More Trouble for Trees: Sap-sucking pest finds way to Michigan

Exotic bug can kill native hemlocks.

Another potentially devastating Asian insect has turned up on Michigan's trees.

This time, the target is hemlocks, which are popular landscape evergreens. The native eastern hemlock is also an important component of hardwood forests in northern Michigan.

"It's potentially quite serious, but it's really localized," said Ron Murray of the Michigan Department of Natural Resources.

A landscaper recently alerted the Michigan Department of Agriculture about white, cottony masses on hemlocks that had been planted in 2003 at four sites in Harbor Springs. The trees came from the same nursery in West Virginia, a state where the hemlock woolly adelgid (ah-DELL-jhid) is already known.

The state agriculture department confirmed a patchy adelgid infestation of some of the 30 landscape hemlocks and on several large native hemlocks nearby.

The hemlock woolly adelgid is among the most serious exotic forest insect pests to have entered Michigan, said Deborah McCullough, a forest entomologist at Michigan State University.

Experts from the state agriculture and natural resources departments and from Michigan State University are working on a plan to eradicate the sap-sucking insect, which may include destroying infested trees and applying insecticide to others.

Agriculture officials are also trying to track where 1,900 hemlocks imported to northwest northern Michigan from out-of-state growers ended up and whether the trees are healthy. Surveys will occur this fall, when the cottony masses are most evident.

The state agriculture department has been on the lookout for hemlock woolly adelgid for two decades and has already been inspecting nursery stock. Twice before, trees infested with the adelgid have been found and destroyed.

But this is the first time it has been discovered on Michigan's native hemlock trees. The insect is transported by wind, people and animals.

Experts hope that, compared with the emerald ash borer -- which has killed more than 16 million Michigan ash trees and also originated in Asia -- the hemlock woolly adelgid will be easier to contain. For one thing, it is easy to see, and there are also already-tested insecticides, since it has been a problem for decades on the East Coast.

The insect damage can cause the normally deep-green tree to look gray, and white cottony masses make the ornamental tree less attractive. After several seasons, it can also kill the tree.

Treatments should be used only after a hemlock is infested.
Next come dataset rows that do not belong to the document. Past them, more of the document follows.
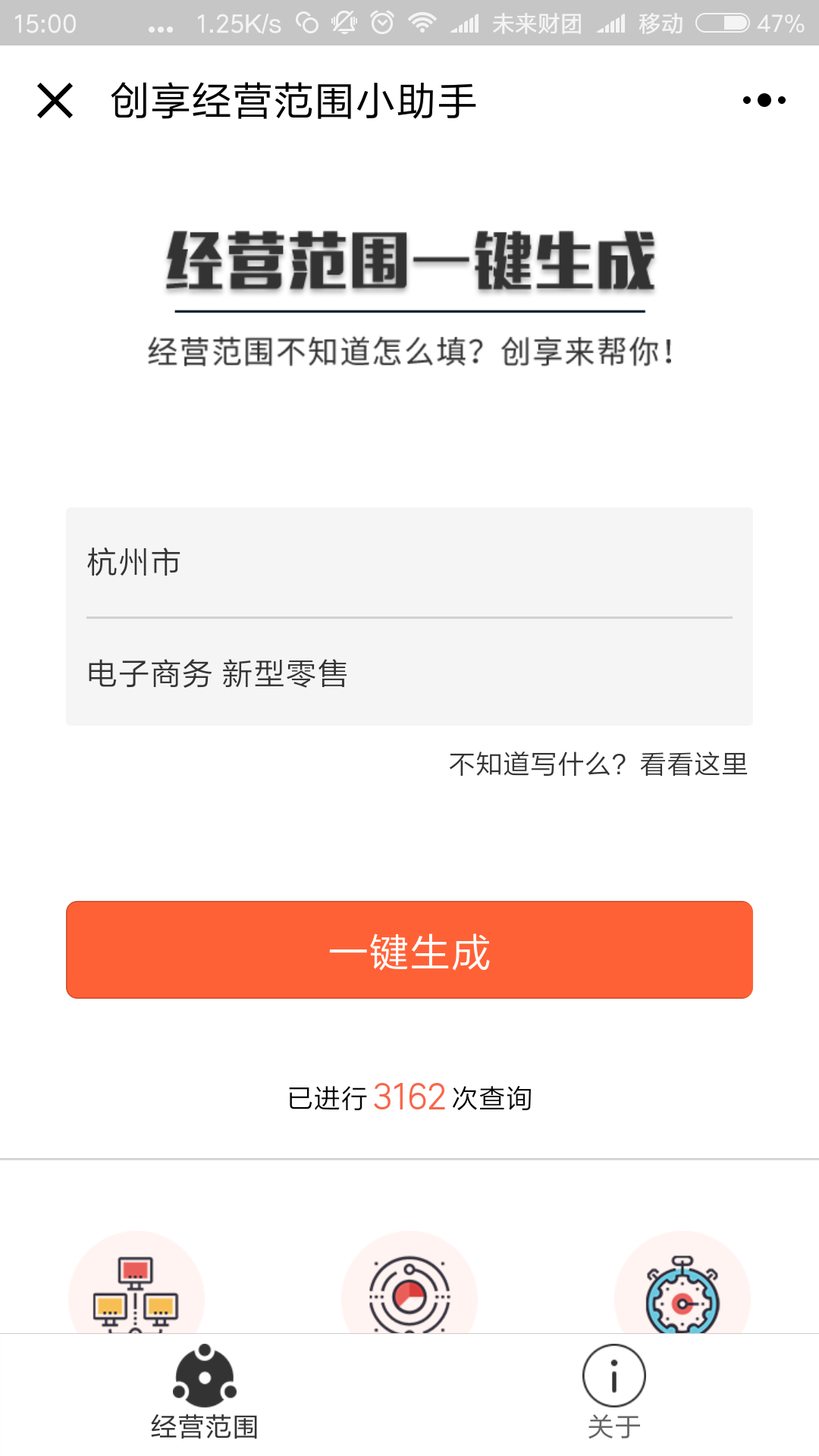Tap the circular radar target icon

pyautogui.click(x=410, y=1295)
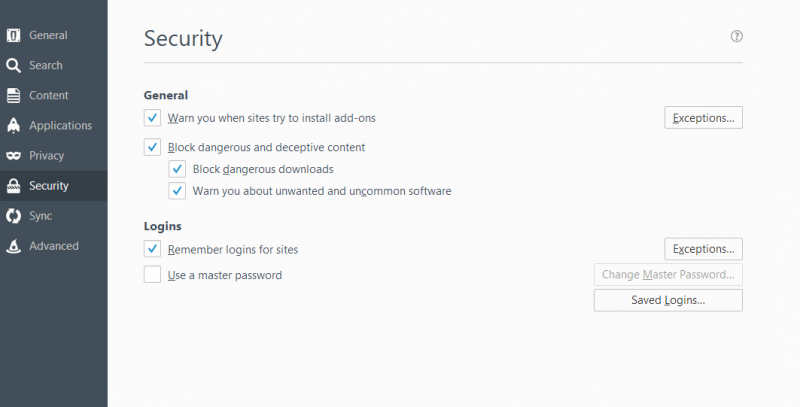Open help with the question mark icon
The width and height of the screenshot is (800, 407).
tap(737, 36)
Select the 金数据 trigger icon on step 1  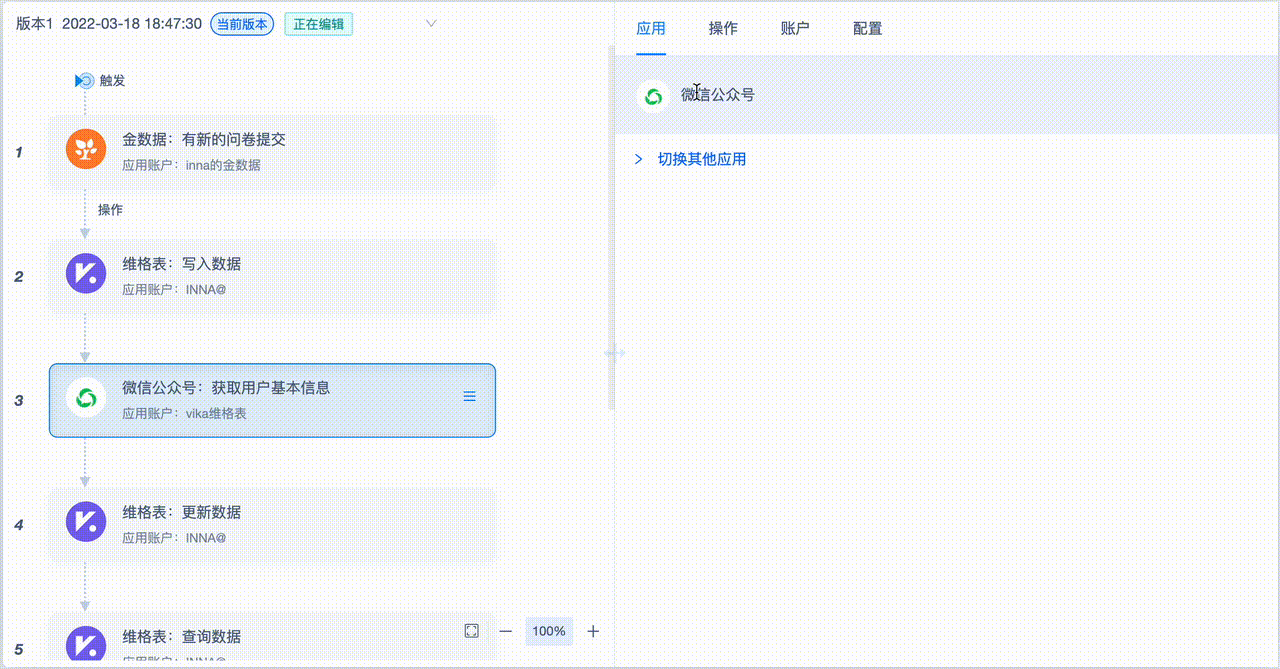pyautogui.click(x=85, y=150)
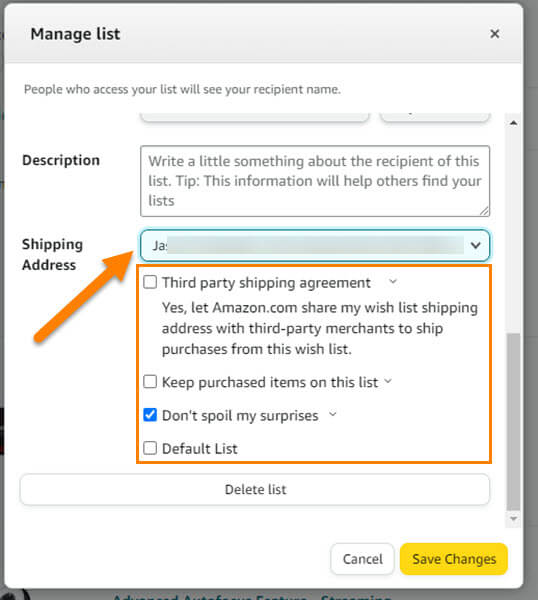
Task: Click the dialog's vertical scrollbar thumb
Action: point(514,422)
Some beetles are being investigated as a long-term biological control.

Nationwide, about half of all native eastern hemlocks are infested with the adelgid, according to Bradley Onken, an entomologist on a U.S. Department of Agriculture Forest Service task force studying the insect.

Onken said there is no estimate of the economic impact, although many hemlocks grow in high-visibility areas such as parks and campgrounds.

Cold winter temperatures may suppress the hemlock woolly adelgid population in the northern Lower and Upper peninsulas, where native Michigan hemlocks are most prevalent, McCullough said.

"If a lot die over the winter, that would be a great thing," she said.

Murray said the number of native hemlocks in Michigan is unknown, but there are fewer of them than of many other trees, including maples, pines, oaks and ashes.

As landscape evergreens, hemlocks are not as widely planted as pines and spruces but are often used in partly shaded spots as specimens or hedges. A 6-foot-tall hemlock retails for about $200, according to a spokesman for Ray Wiegand's Nursery in Lenox Township.